I am a PhD candidate in Economics at MIT, specializing in environmental economics. My work has been supported by the NSF Graduate Research Fellowship and the NOAA-Sea Grant Fellowship.
I will spend the 2025–2026 academic year as an Environmental Fellow at the Harvard University Center for the Environment, before joining the Yale School of the Environment as an assistant professor in July 2026.
Redistribution in Environmental Permit Markets: Transfers and Efficiency Costs with Trade Restrictions
Regulators often impose trade restrictions in environmental permit markets, lowering gains from trade in order to redistribute to groups that do not directly benefit from permit trade, such as labor in regulated firms. I evaluate the efficiency and distributional impacts of two common trade restrictions in Iceland’s fisheries permit market: segmented trading by firm size and individual production requirements. Using detailed harvest and permit trading data linked to administrative records on worker employment and earnings, I conduct a difference-in-differences analysis showing that permit trade increases the harvest share of productive boats by 15 percentage points, shifts income from lower- to higher-income workers, and reduces aggregate labor demand by 12%. I further demonstrate that the trade restrictions, designed to counteract these labor impacts, are binding and lower productivity. To quantify the trade-offs from each restriction, I develop a model of fishery production and permit trading to simulate profits, labor demand, and worker earnings in permit market equilibria without the restrictions. The comparison reveals distinct benefits for each restriction: Per dollar of foregone profit, segmentation increases labor demand 20 times more than the production requirement, while the production requirement redistributes 14% more income to low-income workers than segmentation. Implementing both restrictions creates more jobs and higher-paying ones and even outperforms the production requirement alone.

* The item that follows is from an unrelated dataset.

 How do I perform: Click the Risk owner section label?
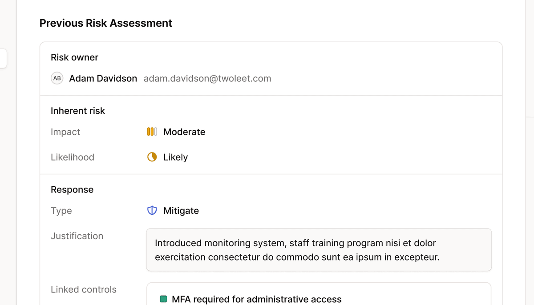pos(74,57)
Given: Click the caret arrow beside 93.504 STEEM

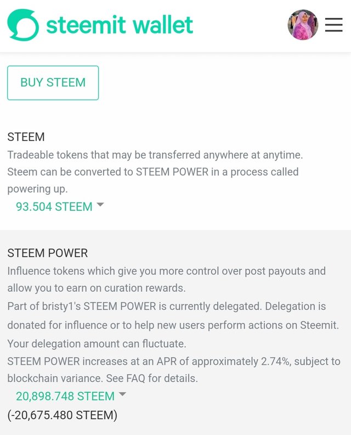Looking at the screenshot, I should pos(100,205).
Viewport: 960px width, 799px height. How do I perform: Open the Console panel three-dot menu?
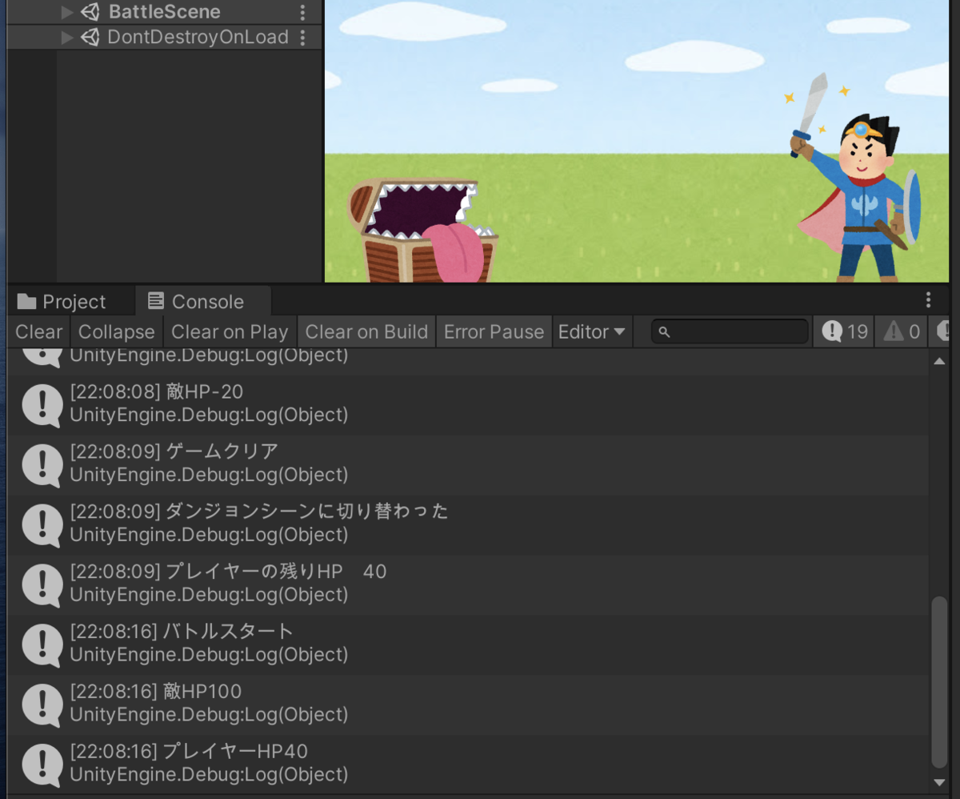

Additionality and Asymmetric Information in Environmental Markets: Evidence from Conservation Auctions
Market mechanisms aim to reduce environmental degradation at low cost, but they are undermined when participants' conservation actions are not marginal to the incentive — or "additional" — as the lowest-cost participants may not offer the highest social value. We investigate this challenge in the Conservation Reserve Program’s auction mechanism for ecosystem services, linking bids to satellite-derived land use. Three-quarters of marginal auction winners are not additional. The heterogeneity in counterfactual land use introduces adverse selection. We develop a model of bidding and additionality to quantify welfare implications. Alternative auctions increase efficiency by using scoring rules that incorporate expected land use impacts.
How, What, and Where to Regulate: Instrument Choice in Spatial Environmental Policies
Environmental regulators face a fundamental choice: to control harmful activity through output prices (e.g., taxes), fixed quantities (e.g., caps), or input-based constraints (e.g., effort limits). These decisions must often be made under ecological and economic uncertainty. We develop a conceptual and empirical framework comparing these instruments when shocks affect both the productivity of effort and output prices. Output price instruments offer maximal flexibility, input constraints offer selective flexibility, and quantity caps are rigid. The optimal policy depends on the steepness of marginal shadow costs and the correlation of shocks. Applying our framework to the U.S. Atlantic sea scallop fishery, we use vessel-level data and a stylized simulation to compare instruments. We find that price instruments maximize aggregate value but concentrate benefits and risk overharvesting. Input-based instruments provide a middle ground—trading off efficiency for equity and limited flexibility in the face of shocks. Our results rationalize real-world policy designs and have broad relevance for climate, water, and pollution policy.